TASK DIRECTIONS: The lines to repeat are those below from the one containing "Sosyolojik açıdan suçlu" down to the one containing "Sosyal bilgiler eğitiminde", both included; reproduce them exactly and nothing else.

*** THE DATA Section Begins ***

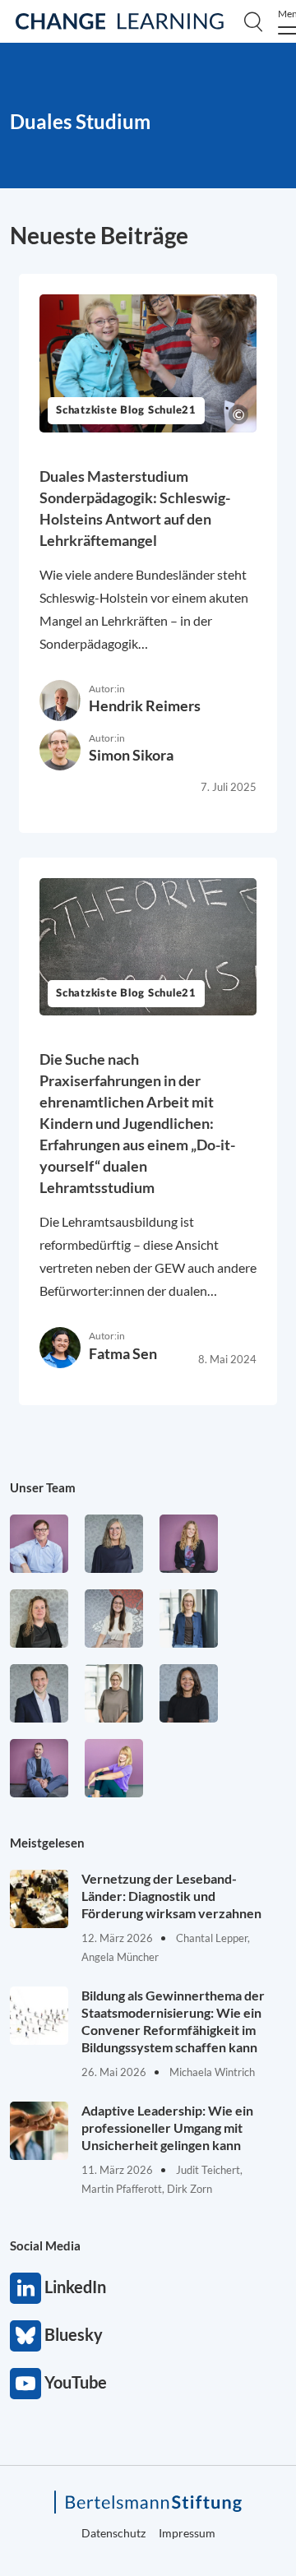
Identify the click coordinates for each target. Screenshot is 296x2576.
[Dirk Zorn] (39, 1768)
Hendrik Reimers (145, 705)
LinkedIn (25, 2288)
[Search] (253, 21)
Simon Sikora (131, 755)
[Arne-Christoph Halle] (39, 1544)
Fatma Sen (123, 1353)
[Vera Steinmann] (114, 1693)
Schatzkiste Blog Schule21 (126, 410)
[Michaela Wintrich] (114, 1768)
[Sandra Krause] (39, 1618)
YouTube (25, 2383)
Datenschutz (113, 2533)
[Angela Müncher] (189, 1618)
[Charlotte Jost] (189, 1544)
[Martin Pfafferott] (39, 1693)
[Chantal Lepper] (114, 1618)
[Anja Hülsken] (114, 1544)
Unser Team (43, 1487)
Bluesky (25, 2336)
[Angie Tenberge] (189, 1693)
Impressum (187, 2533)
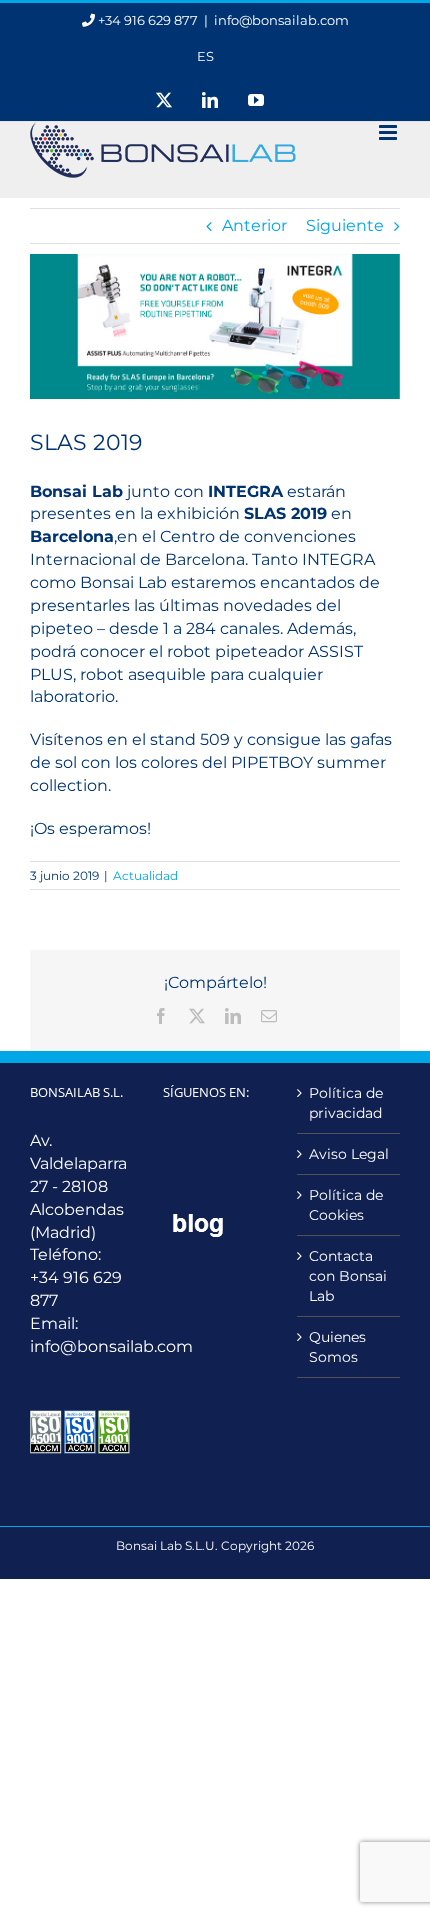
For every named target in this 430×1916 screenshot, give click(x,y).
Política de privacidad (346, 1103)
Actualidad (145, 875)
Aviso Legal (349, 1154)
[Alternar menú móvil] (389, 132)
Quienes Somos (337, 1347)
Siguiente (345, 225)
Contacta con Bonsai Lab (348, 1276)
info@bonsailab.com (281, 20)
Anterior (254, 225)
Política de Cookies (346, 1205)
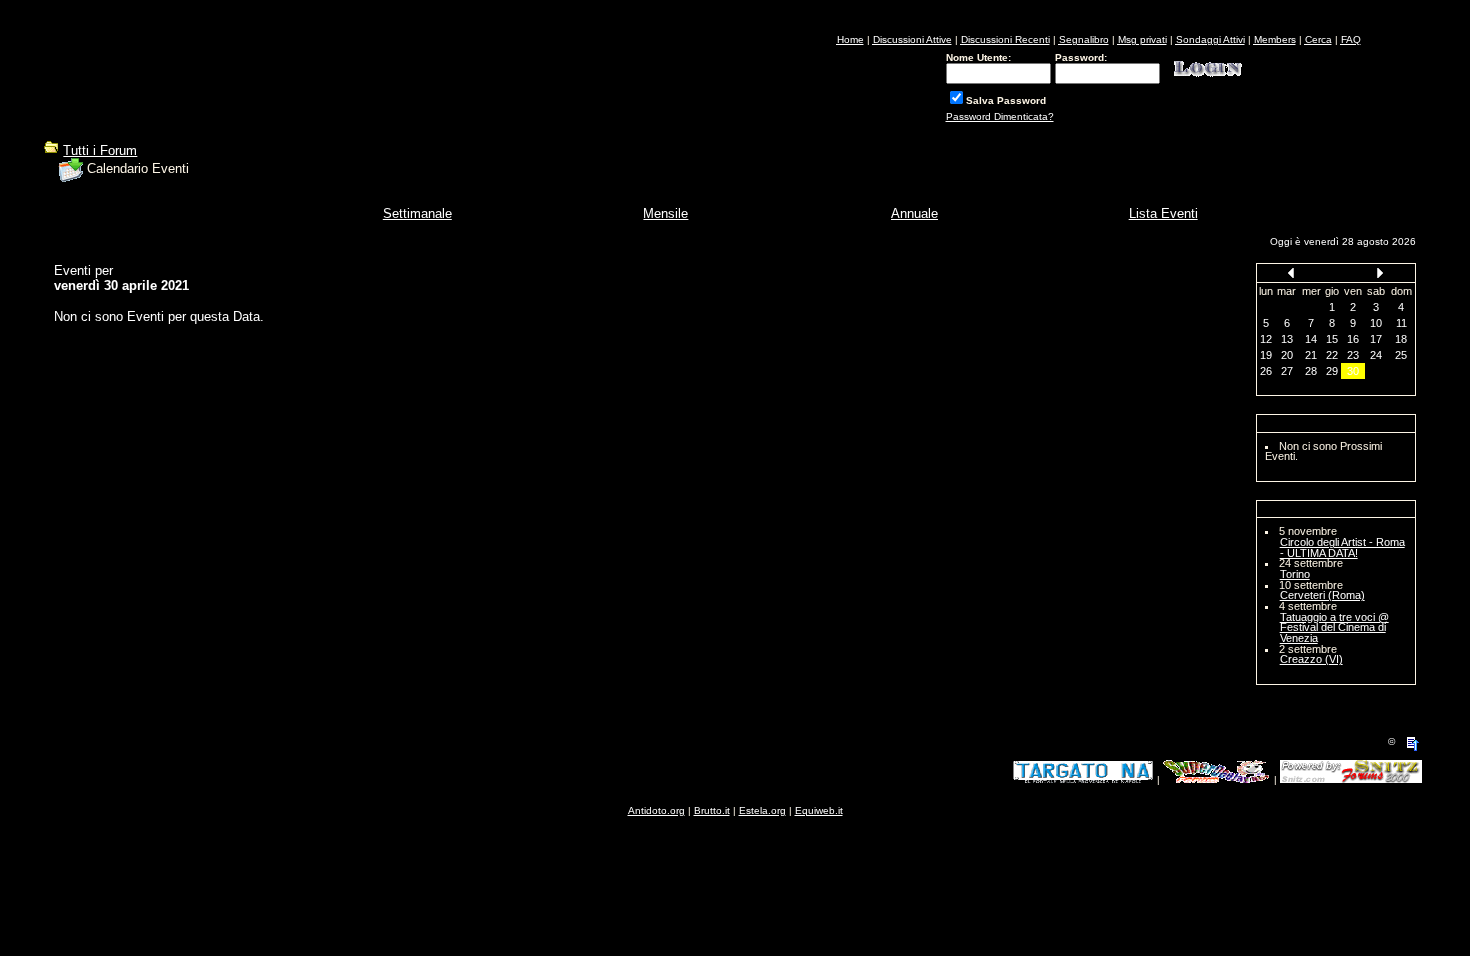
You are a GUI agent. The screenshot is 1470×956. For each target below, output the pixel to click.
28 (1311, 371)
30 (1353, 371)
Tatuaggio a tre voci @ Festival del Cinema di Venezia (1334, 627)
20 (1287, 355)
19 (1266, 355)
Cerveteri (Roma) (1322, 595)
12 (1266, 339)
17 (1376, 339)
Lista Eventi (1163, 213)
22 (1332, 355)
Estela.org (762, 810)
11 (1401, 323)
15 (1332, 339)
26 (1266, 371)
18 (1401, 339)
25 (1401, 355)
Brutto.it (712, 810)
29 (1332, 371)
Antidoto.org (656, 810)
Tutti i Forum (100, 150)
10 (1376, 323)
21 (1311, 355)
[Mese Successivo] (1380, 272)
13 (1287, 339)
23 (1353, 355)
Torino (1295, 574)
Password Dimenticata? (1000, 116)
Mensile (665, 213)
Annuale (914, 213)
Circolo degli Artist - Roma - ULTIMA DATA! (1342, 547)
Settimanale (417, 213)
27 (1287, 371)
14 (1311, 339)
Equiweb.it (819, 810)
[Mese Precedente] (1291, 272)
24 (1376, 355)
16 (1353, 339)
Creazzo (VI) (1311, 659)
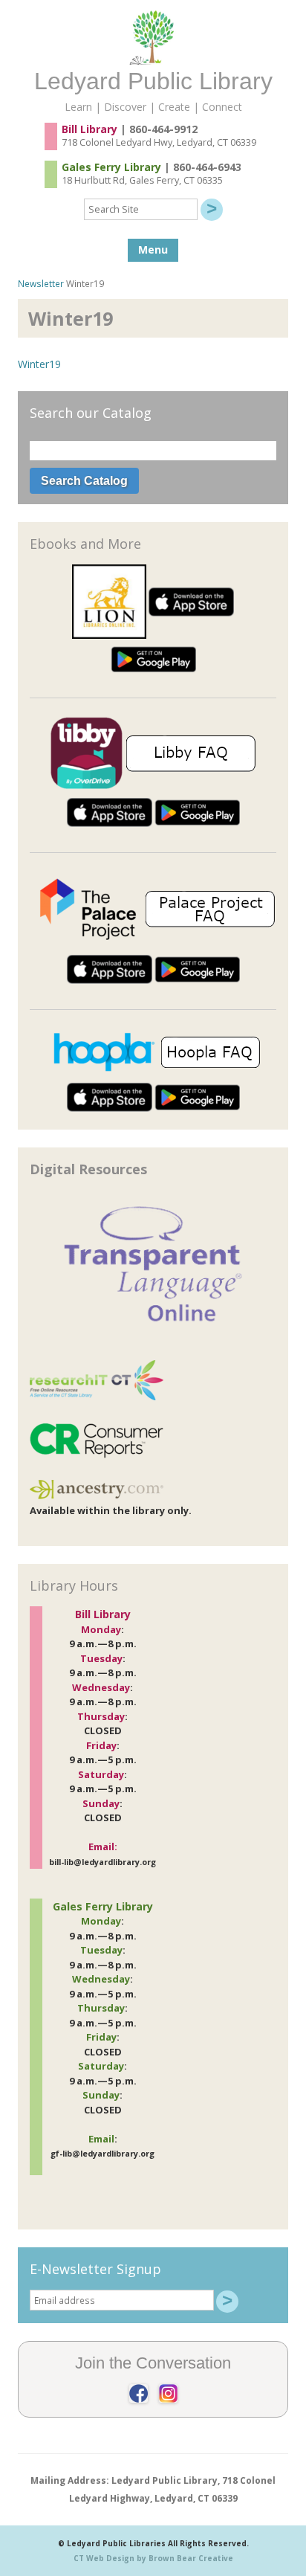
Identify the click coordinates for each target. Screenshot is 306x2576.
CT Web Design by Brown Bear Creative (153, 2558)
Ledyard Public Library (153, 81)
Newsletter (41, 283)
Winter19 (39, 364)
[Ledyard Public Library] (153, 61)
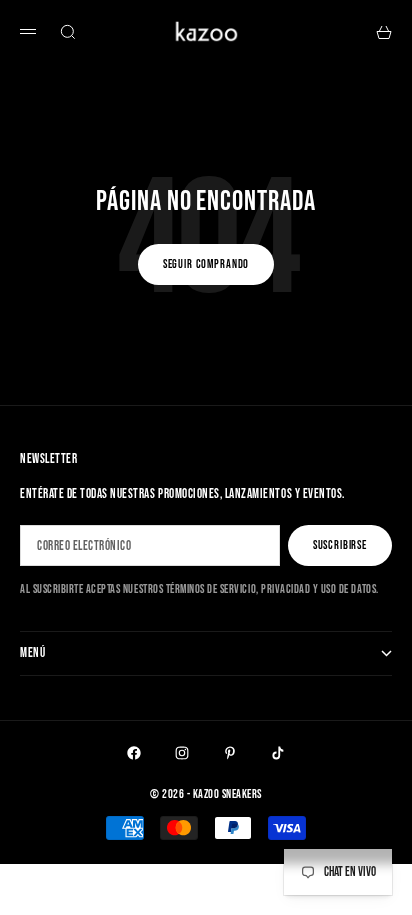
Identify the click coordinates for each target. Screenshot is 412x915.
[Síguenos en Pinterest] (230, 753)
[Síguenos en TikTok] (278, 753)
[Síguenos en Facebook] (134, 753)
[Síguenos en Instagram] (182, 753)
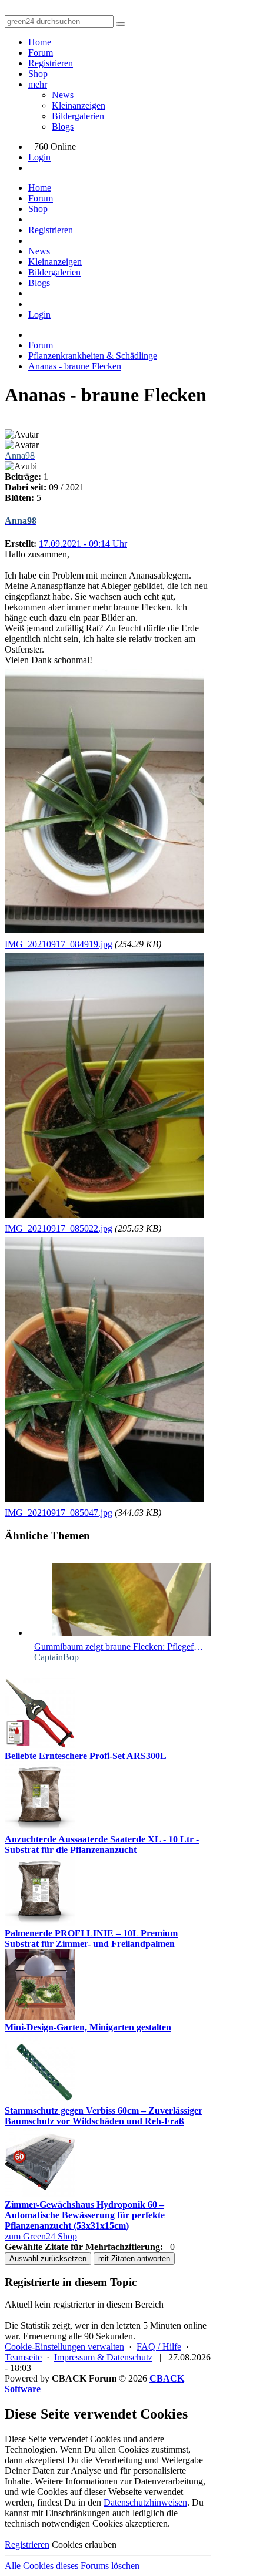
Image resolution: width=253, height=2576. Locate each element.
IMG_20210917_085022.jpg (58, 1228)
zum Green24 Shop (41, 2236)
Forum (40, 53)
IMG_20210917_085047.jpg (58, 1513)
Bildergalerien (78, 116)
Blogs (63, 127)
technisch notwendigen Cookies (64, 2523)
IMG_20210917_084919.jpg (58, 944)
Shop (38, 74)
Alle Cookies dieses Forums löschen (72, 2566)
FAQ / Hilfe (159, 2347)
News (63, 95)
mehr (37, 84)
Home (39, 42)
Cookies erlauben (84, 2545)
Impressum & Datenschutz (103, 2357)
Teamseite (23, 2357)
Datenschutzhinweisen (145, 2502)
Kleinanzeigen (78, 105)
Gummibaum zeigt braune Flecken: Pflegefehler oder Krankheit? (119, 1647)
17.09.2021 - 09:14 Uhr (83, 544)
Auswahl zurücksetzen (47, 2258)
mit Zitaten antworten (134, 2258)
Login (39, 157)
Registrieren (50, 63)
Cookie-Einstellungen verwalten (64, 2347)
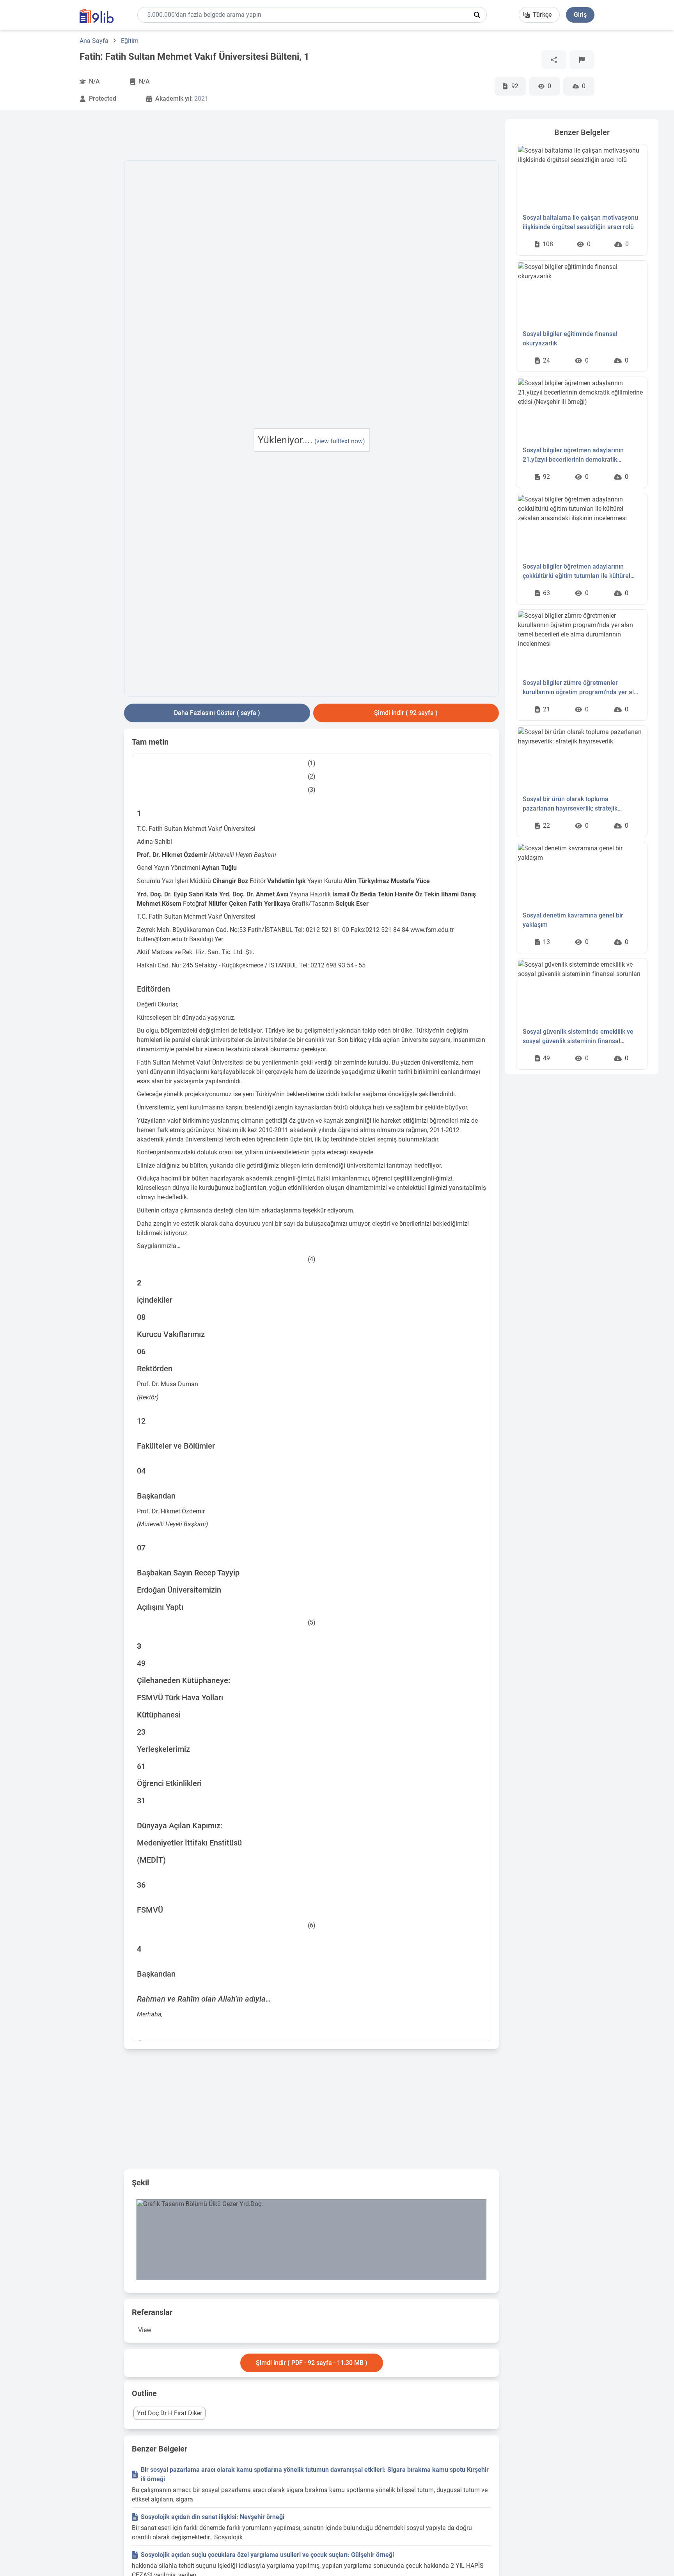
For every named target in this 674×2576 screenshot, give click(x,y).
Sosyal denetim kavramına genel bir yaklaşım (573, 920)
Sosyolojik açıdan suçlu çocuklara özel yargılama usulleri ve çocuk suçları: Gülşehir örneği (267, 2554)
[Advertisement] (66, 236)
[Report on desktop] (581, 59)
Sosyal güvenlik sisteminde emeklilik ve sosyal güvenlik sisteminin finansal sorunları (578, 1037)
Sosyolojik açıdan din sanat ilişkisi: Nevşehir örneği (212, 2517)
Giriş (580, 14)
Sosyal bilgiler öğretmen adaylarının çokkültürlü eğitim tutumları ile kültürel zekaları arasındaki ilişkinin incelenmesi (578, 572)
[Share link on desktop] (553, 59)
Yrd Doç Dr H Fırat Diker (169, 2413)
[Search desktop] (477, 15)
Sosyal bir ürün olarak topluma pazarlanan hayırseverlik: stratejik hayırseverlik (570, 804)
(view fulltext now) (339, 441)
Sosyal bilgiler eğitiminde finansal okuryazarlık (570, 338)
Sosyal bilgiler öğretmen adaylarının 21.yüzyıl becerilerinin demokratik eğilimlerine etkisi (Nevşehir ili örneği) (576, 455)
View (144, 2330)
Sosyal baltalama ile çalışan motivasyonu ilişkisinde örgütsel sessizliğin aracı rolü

*** THE DATA Section Ends ***

REPLY:
Sosyolojik açıdan suçlu çocuklara özel yargılama usulleri ve çocuk suçları: Gülşehir örneği (267, 2554)
[Advertisement] (66, 236)
[Report on desktop] (581, 59)
Sosyal güvenlik sisteminde emeklilik ve sosyal güvenlik sisteminin finansal sorunları (578, 1037)
Sosyolojik açıdan din sanat ilişkisi: Nevşehir örneği (212, 2517)
Giriş (580, 14)
Sosyal bilgiler öğretmen adaylarının çokkültürlü eğitim tutumları ile kültürel zekaları arasındaki ilişkinin incelenmesi (578, 572)
[Share link on desktop] (553, 59)
Yrd Doç Dr H Fırat Diker (169, 2413)
[Search desktop] (477, 15)
Sosyal bir ürün olarak topluma pazarlanan hayırseverlik: stratejik hayırseverlik (570, 804)
(view fulltext now) (339, 441)
Sosyal bilgiler eğitiminde finansal okuryazarlık (570, 338)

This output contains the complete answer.